Weiser was also cooking for Shabbat when he received the alert. “I live across the street from Chana and saw her heading out of her house. We followed each other to the emergency.”
Weiser described the team’s CPR efforts: “We used suction to clear out a bunch of the food and alternated compressions and ventilation. A defibrillator was attached, but it didn’t recommend shocking. When the mobile intensive care ambulance team arrived they joined our efforts. The entire team continued compressions, ventilation, and suctioning her mouth until one of the EMTs checked and found that the woman’s pulse had come back. We performed CPR for about 30 minutes.”
Weiser also described how well the whole team worked together: “I’ve been a volunteer EMT for more than ten years. I knew the people who responded pretty well—Chana as well as the ambulance team. We worked well together and thankfully our efforts paid off and the woman is alive.”
After the woman’s pulse returned she was prepped for transport and the team transferred her to the ambulance while maintaining assisted breathing.

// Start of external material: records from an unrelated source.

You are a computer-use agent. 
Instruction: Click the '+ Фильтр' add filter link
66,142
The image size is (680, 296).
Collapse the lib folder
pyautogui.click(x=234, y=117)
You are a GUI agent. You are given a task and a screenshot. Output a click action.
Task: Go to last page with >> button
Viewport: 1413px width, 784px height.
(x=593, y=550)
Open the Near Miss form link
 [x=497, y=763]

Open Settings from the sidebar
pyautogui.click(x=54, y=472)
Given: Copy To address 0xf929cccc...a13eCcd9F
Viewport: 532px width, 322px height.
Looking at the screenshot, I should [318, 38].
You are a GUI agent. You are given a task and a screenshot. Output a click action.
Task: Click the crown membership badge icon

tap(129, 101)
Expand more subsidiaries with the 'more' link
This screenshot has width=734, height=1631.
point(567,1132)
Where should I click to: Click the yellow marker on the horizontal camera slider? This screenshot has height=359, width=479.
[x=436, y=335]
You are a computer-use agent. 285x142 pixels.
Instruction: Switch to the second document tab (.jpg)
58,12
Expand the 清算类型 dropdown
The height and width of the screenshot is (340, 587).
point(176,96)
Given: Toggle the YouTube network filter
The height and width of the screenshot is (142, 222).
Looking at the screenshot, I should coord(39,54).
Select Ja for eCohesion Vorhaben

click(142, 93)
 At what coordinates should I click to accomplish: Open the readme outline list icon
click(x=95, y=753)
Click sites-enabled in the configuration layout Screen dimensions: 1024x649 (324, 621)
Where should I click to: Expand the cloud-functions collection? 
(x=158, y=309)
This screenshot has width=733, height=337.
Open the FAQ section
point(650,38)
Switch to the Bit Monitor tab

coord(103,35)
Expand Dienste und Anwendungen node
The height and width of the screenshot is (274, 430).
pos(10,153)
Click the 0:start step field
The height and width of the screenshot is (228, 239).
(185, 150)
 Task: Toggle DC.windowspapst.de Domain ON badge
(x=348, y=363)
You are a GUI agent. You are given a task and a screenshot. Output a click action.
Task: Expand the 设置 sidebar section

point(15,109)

“This is my first year as a United Hatzalah volunteer and already I have been to a number of successful CPRs,” Chana said. “I feel that every time I go out to another emergency I learn more and am able to respond and act faster. My children are used to my rushing out and responding to emergencies. We could be in the middle of a story or reciting the Shema, and if my radio sounds an alert my children tell me to run out and save a life. They understand what this means and the act of chesed (loving-kindness) that I’m doing. I’m so proud to be able to teach them about the importance of helping others through my actions.”
Weiser concluded: “Going home to celebrate Shabbat with my family after helping to save a woman’s life was a terrific feeling. Thankfully, I’ve been involved in a lot of successful CPR calls and each one is unique and special and gives the people involved in the rescue a high. Taking that high into Shabbat with my family, especially since my wife and I are still celebrating the recent birth of our newest son, is very special.”